Location
- 2397 Cecilia Sr. High School Highway Cecilia, St. Martin (Parish), Louisiana 70521 United States 30°20′18″N 91°50′39″W﻿ / ﻿30.33833°N 91.84417°W

Information
- School type: Public high school
- Established: ~1922
- School district: St. Martin Parish School District
- School number: 337-667-6221
- Principal: Nicole Usie
- Teaching staff: 44.77 (FTE)
- Grades: 9–12
- Enrollment: 796 (2023-2024)
- Student to teacher ratio: 17.78
- Colors: Green and gold
- Athletics conference: Louisiana High School Athletic Association
- Mascot: Barky the Bulldog
- Nickname: Bulldogs
- Rivals: Breaux Bridge High School
- Accreditation: Southern Association of Colleges and Schools.
- Yearbook: Big Bark
- Website: chs.saintmartinschools.org

= Cecilia High School =

Cecilia High School (CHS) is a 4A public secondary school located in Cecilia, an unincorporated community in Saint Martin Parish, Louisiana, United States.

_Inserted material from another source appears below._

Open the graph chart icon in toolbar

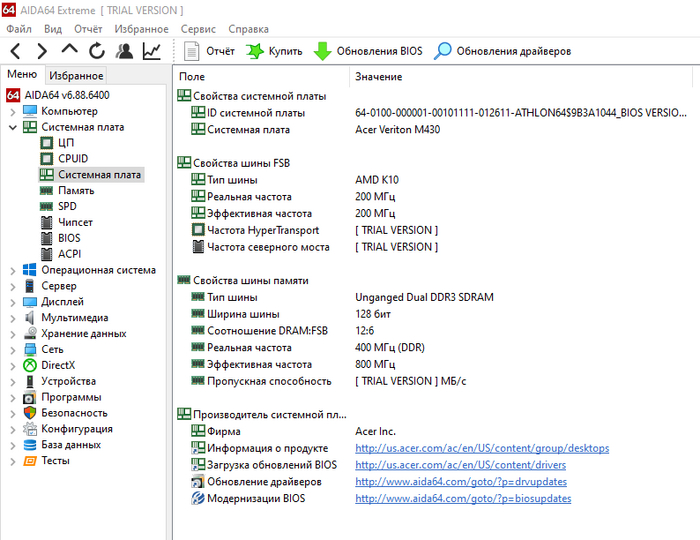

Cecilia High School is accredited by the Department of Education of the State of Louisiana and the Southern Association of Colleges and Schools.

Founded in 1922, Cecilia High School is one of three public high schools administered by the Saint Martin Parish School District.

Cecilia High School primarily serves students of northern upper Saint Martin Parish including the communities of Arnaudville, Cecilia, and Henderson.

==School's beginnings==

The unincorporated community of Cecilia was originally known by early Spanish settlers as "La Punta", describing the deep bend in the Bayou Teche; eventually this was translated over time by the French into "La Grande Pointe." Pierre Guidry, a native of Acadia, Nova Scotia and the first settler of Cecilia, acquired three tracts of land from Mrs. Joseph Alexander Declouet in 1791. Following suit, other families settled on lands that was acquired by Declouet through a Spanish land grant dated May 16, 1772, which included some 2600 acre of land. The community began as a small service center of sorts for the many landowners in outlying areas surrounding the Bayou Teche. As families settled within the area, educational needs of the children was evident yet insufficient. Before the establishment of a public high school in Cecilia, several private schools operated within the community with only a fortunate few enrolled; primarily children of local affluence. As trade and commerce grew within the small steamboat stop along the Bayou Teche, the need for a public school was clearly evident. Headmistress of the first public, free tuition school in the community was under the supervision of Mrs. A. P. Lastrapes (the former Marie De La Croix) in the St. Joseph Chapel around 1893. Lastrapes also served as postmistress for the town - originally named LaPlace - but due to confusion with another town of the same name in St. John the Baptist Parish, Louisiana, the community was renamed. Due to the predominantly Roman Catholic population of the area in addition to Lastrapes' love of music, the naming of the community was in honor of Saint Cecilia, the patron saint of music. Continued growth in student enrollment spurred the construction of a two-story, four room wooden structure on land purchased by Mr. Joel Dupuis on the eastern bank of the Bayou Teche in preparation for the 1905-1906 session.

==Architecture==
Completed in 1922 on the original plot of land donated by Dupuis, the original Cecilia High School building was designed by the architectural firm of Nolan and Torre of New Orleans, Louisiana. The first graduating class of Cecilia High School in 1923 was composed of only five students, all male.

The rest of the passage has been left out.